> _Task objective_:
Recast the items as a Markdown table with the columns Row and Line. Begin at the line that contains "You are a GUI", continue through the end of the items, omit blank lines, and leave the pictures out.

> _Extracted entries_:
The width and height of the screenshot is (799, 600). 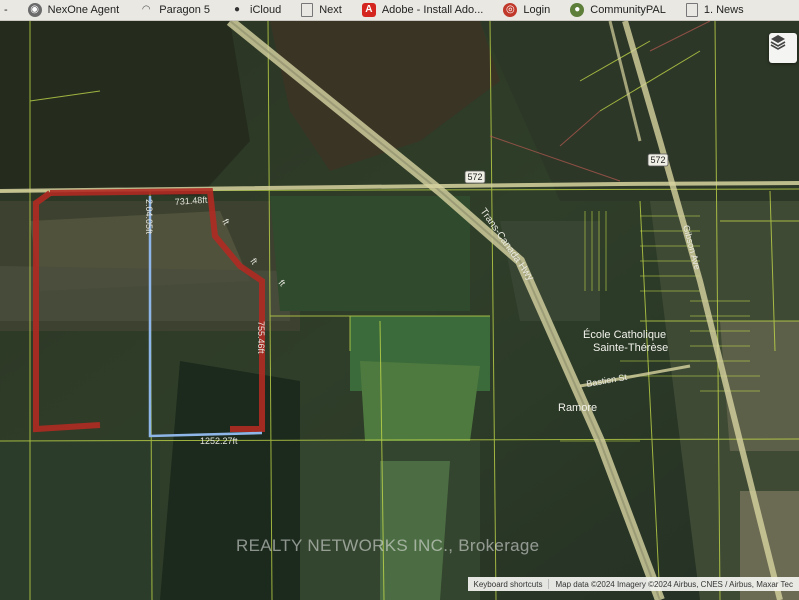 I want to click on bookmark-nexone-agent: ◉ NexOne Agent, so click(x=74, y=10).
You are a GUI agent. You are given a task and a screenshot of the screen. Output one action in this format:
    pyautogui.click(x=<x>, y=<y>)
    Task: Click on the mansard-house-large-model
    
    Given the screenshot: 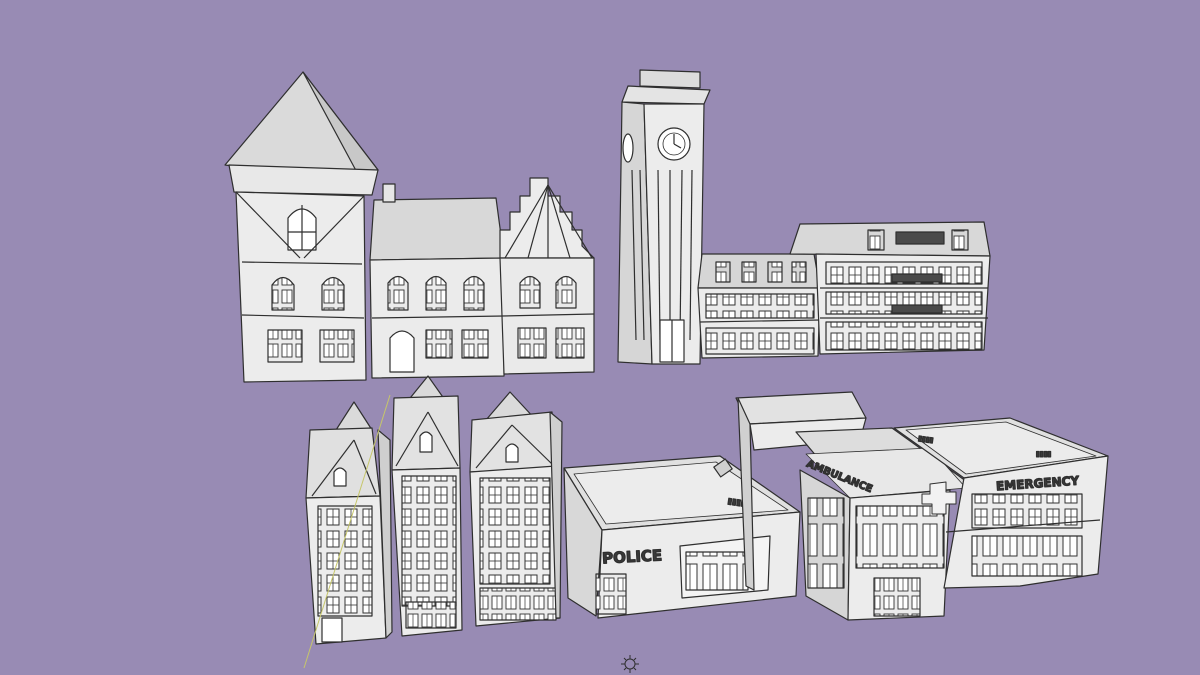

> _Answer area_:
| Row | Line |
|---|---|
| 1 | You are a GUI agent. You are given a task and a screenshot of the screen. Output one action in this format: |
| 2 |     pyautogui.click(x=<x>, y=<y>) |
| 3 |     Task: Click on the mansard-house-large-model |
| 4 |     Given the screenshot:  |